As a check on the specificity of this result, we used the same curve‐fitting procedure to compute integrative beta values for the visual beta band, and repeated the analysis on data from healthy controls for relevant trials but with visual integrative beta as the predictor of power in the 8 gamma bands in each network in turn (insula, motor, and visual). There was no significant correlation between visual integrative beta and gamma in any of the three networks (F < 1 in each case), including the relationship between visual integrative beta and visual gamma, that is, gamma in the same network. We also tested the correlation between insula integrative beta and gamma in the same (i.e., insula) network and also found no correlation (F < 1). This supports the interpretation that, as we hypothesized, insula integrative beta is implicated specifically in modulating long‐range gamma band activity, for instance, in a cortical network implicated in processing sensory stimuli.

Controlling for Possible Medication Effects

Finally, to explore whether medication was likely to be a contributory explanation for these results, the effect of diagnosis on beta modulation by relevance was tested including only the three patients who were not currently receiving medication. In the time‐series analysis, the Group × Relevance effect remained significant in the Insula, F(1,13) = 6.301, p < 0.05, as did the Group × Relevance effect in the insula on integrative beta F(1,13) = 5.720, p < 0.05.

DISCUSSION

Our results support our hypothesis that modulation by task‐relevance of event‐related beta‐band oscillations in the insula would be disrupted in schizophrenia. They also support our specific prediction that the rising beta signal postulated to represent long‐range integrative processes [Donner and Siegel, 2011], which we expected to be enhanced by task‐relevant stimuli in healthy controls, would be modulated abnormally by task‐relevance in patients, in line with both the aberrant salience hypothesis and the dysconnectivity hypothesis. Healthy controls showed greater mean beta‐amplitude for task‐relevant trials as compared with irrelevant trials, an effect not observed in patients, and this difference between patients and controls was significantly more pronounced in the insula than in the motor network. Moreover, in healthy controls, as expected, the rising beta‐signal postulated to reflect integrative processes was significantly enhanced in response to task‐relevant images compared to irrelevant images, while in patients, this signal was actually significantly greater for irrelevant images than for task‐relevant images.

The early short‐latency beta decrease postulated to be associated with local encoding was not significantly modulated by relevance, and did not differ between the groups. We also found a significantly greater effect of diagnosis in the insula than in the motor network on overall modulation of beta‐amplitude by task‐relevance. These findings are consistent with the proposal that the insula plays a key role in integrating networks required to deal with salient events.
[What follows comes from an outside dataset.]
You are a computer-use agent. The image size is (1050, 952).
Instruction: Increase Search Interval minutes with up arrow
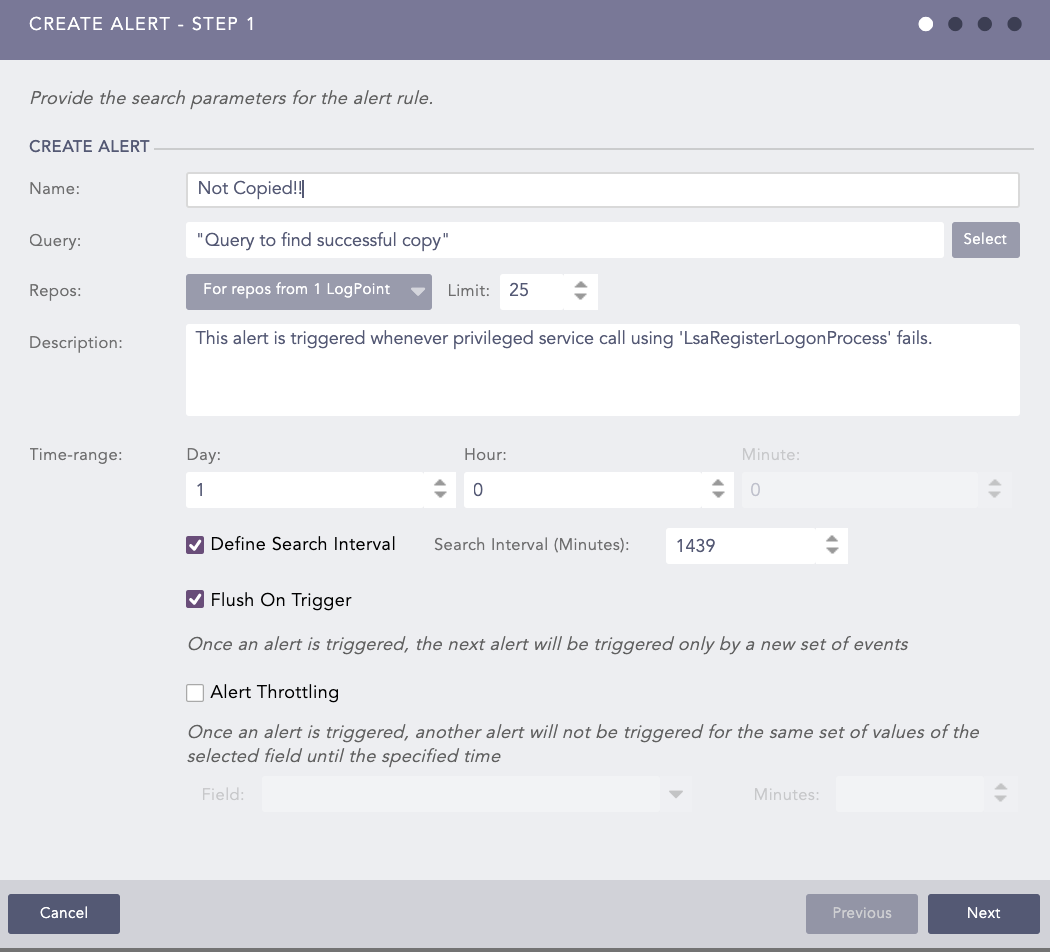(x=831, y=539)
The observed reversal of the normal modulation in the insula of integrative beta by task‐relevance in patients with schizophrenia is noteworthy, and may reflect misplaced attribution of salience to nonsalient events, and thus relate to the aberrant salience model of delusions and hallucinations proposed by Kapur [2003]. Moreover, the specificity of this effect to the insula network is consistent with the abnormal salience network hypothesis of Palaniyappan and Liddle [2012].

The finding of significant overall positive correlations between insula integrative beta and visual gamma supports the interpretation of this beta signal as implicated in mediating integrative processes between networks. We anticipated that strength of the rising integrative beta signal in the insula would be reflected in increased local gamma encoding processes in the visual cortex, particularly when the stimulus was relevant and ongoing visual processing would be required before the stimulus could be dismissed. This was supported by our findings, and was strongest as we anticipated (and statistically significant), in the healthy controls while engaged in processing relevant stimuli, although the difference between the effect in relevant stimuli and irrelevant did not reach statistical significance. In the light of our findings of reduced integrative beta in the insula in patients in relevant conditions, this suggests that a reduced insula‐integrative beta signal in schizophrenia may result in impoverished gamma oscillatory processes in visual cortex where these are required for adequate evaluation of a relevant stimulus.

An interpretation of our findings in terms of dysfunctional integrative processes at the beta frequency in schizophrenia is consistent with the study by Uhlhaas et al. [2006] demonstrating diminished high beta (20–30 Hz) phase coherence between spatially remote sites in schizophrenia, as well as with the body of literature characterizing schizophrenia as a dysconnectivity disorder [Fitzsimmons et al., 2013; Fornito et al., 2012; Friston and Frith, 1995]. Our findings regarding disturbed integrative oscillatory activity in the insula are thus consistent both with the large body of evidence from systems neuroscience for subtle but extensive abnormalities of brain function in schizophrenia and with the evidence from cellular neuroscience for disordered neurotransmission.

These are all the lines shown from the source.